Efficient Algorithms for Universal Portfolios
Adam Kalai, Santosh Vempala;
A constant rebalanced portfolio is an investment strategy that keeps
the same distribution of wealth among a set of stocks from day to day.
There has been much work on Cover's Universal algorithm, which
is competitive with the best constant rebalanced portfolio determined
in hindsight (Cover, 1991, Helmbold et al, 1998, Blum and Kalai, 1999,
Foster and Vohra, 1999, Vovk, 1998, Cover and Ordentlich, 1996a,
While this algorithm has good performance guarantees, all known
implementations are exponential in the number of stocks, restricting
the number of stocks used in
experiments (Helmbold et al, 1998, Cover and Ordentlich, 1996a,
Ordentlich and Cover, 1996b, Cover, 1996c, Blum and Kalai, 1999).

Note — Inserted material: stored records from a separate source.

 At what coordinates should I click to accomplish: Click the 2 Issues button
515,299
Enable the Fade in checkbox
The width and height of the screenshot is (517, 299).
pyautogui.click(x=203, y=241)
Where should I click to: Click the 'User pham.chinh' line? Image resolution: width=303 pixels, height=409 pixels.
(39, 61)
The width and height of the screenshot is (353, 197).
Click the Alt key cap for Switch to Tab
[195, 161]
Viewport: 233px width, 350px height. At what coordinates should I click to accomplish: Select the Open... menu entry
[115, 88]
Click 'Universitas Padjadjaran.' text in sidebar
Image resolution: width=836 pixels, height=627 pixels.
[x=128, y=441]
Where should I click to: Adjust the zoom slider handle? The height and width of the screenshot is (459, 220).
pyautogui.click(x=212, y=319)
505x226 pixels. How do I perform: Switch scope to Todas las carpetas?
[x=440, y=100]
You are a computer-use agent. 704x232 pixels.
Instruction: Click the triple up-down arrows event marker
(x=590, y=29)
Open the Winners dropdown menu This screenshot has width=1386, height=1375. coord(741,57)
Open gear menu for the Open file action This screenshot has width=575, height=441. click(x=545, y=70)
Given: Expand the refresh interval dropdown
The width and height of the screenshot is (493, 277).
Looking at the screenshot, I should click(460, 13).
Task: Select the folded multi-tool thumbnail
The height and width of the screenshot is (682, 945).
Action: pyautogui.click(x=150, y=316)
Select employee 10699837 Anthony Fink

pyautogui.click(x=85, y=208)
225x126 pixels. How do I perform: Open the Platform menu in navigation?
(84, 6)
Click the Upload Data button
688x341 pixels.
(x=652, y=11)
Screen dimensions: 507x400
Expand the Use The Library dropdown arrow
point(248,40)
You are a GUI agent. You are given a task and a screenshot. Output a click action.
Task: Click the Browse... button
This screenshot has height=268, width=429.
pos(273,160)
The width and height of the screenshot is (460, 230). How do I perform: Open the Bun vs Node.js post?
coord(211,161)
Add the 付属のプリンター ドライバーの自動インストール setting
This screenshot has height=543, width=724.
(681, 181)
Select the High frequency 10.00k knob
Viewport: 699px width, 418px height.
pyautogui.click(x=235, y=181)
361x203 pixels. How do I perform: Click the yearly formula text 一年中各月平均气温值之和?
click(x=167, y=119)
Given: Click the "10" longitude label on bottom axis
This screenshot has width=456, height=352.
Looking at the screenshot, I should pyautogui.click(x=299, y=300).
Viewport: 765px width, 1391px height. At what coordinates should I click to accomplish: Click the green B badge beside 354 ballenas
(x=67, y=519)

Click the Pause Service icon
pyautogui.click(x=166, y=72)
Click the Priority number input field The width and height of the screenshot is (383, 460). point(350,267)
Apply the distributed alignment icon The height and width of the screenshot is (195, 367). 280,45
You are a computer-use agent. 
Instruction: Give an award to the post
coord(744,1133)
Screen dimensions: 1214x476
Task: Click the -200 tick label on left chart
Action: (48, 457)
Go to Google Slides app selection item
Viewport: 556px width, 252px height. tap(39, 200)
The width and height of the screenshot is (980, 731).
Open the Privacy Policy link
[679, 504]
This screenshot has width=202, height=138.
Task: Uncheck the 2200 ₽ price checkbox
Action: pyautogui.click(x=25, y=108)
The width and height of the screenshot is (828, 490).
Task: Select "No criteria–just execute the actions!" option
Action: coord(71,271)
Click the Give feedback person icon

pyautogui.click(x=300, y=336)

We present an
efficient implementation of the Universal algorithm that is
based on non-uniform random walks that are rapidly mixing (Applegate
and Kannan, 1991, Lovasz and Simonovits, 1992, Frieze and Kannan, 1999).
This same implementation also works for
non-financial applications of
the Universal algorithm, such as data compression (Cover, 1996c) and language
modeling (Chen et al, 1999).